Exact copies of all the records are to be printed.
=== MATERIALS PROVIDED ===
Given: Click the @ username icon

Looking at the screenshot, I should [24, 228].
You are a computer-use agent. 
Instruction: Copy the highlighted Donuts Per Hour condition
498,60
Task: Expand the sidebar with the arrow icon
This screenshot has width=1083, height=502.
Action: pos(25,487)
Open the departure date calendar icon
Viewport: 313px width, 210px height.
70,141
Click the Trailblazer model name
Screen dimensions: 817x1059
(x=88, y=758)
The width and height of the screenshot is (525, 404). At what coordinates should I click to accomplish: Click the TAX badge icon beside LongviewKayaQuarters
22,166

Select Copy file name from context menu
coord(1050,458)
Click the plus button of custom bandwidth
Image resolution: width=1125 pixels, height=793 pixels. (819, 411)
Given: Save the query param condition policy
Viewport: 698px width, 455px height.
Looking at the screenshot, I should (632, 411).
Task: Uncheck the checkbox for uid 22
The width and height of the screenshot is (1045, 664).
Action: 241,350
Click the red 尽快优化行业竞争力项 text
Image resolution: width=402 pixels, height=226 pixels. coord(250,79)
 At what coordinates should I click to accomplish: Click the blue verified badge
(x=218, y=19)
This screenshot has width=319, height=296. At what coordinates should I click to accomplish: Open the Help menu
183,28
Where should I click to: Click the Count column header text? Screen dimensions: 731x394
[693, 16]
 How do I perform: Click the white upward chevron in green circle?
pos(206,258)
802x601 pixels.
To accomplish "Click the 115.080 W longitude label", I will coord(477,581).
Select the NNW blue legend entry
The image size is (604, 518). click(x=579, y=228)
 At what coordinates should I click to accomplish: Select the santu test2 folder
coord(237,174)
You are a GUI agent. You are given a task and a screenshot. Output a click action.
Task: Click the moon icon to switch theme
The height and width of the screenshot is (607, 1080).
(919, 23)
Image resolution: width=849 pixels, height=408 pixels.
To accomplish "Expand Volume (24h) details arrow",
===
### SOLUTION TO THIS PROBLEM
Given: Click the @ username icon

Looking at the screenshot, I should [24, 228].
You are a computer-use agent. 
Instruction: Copy the highlighted Donuts Per Hour condition
498,60
Task: Expand the sidebar with the arrow icon
This screenshot has width=1083, height=502.
Action: pos(25,487)
Open the departure date calendar icon
Viewport: 313px width, 210px height.
70,141
Click the Trailblazer model name
Screen dimensions: 817x1059
(x=88, y=758)
The width and height of the screenshot is (525, 404). At what coordinates should I click to accomplish: Click the TAX badge icon beside LongviewKayaQuarters
22,166

Select Copy file name from context menu
coord(1050,458)
Click the plus button of custom bandwidth
Image resolution: width=1125 pixels, height=793 pixels. (819, 411)
Given: Save the query param condition policy
Viewport: 698px width, 455px height.
Looking at the screenshot, I should (632, 411).
Task: Uncheck the checkbox for uid 22
The width and height of the screenshot is (1045, 664).
Action: 241,350
Click the red 尽快优化行业竞争力项 text
Image resolution: width=402 pixels, height=226 pixels. coord(250,79)
 At what coordinates should I click to accomplish: Click the blue verified badge
(x=218, y=19)
This screenshot has width=319, height=296. At what coordinates should I click to accomplish: Open the Help menu
183,28
Where should I click to: Click the Count column header text? Screen dimensions: 731x394
[693, 16]
 How do I perform: Click the white upward chevron in green circle?
pos(206,258)
802x601 pixels.
To accomplish "Click the 115.080 W longitude label", I will coord(477,581).
Select the NNW blue legend entry
The image size is (604, 518). click(x=579, y=228)
 At what coordinates should I click to accomplish: Select the santu test2 folder
coord(237,174)
You are a GUI agent. You are given a task and a screenshot. Output a click action.
Task: Click the moon icon to switch theme
The height and width of the screenshot is (607, 1080).
(919, 23)
Image resolution: width=849 pixels, height=408 pixels.
To accomplish "Expand Volume (24h) details arrow",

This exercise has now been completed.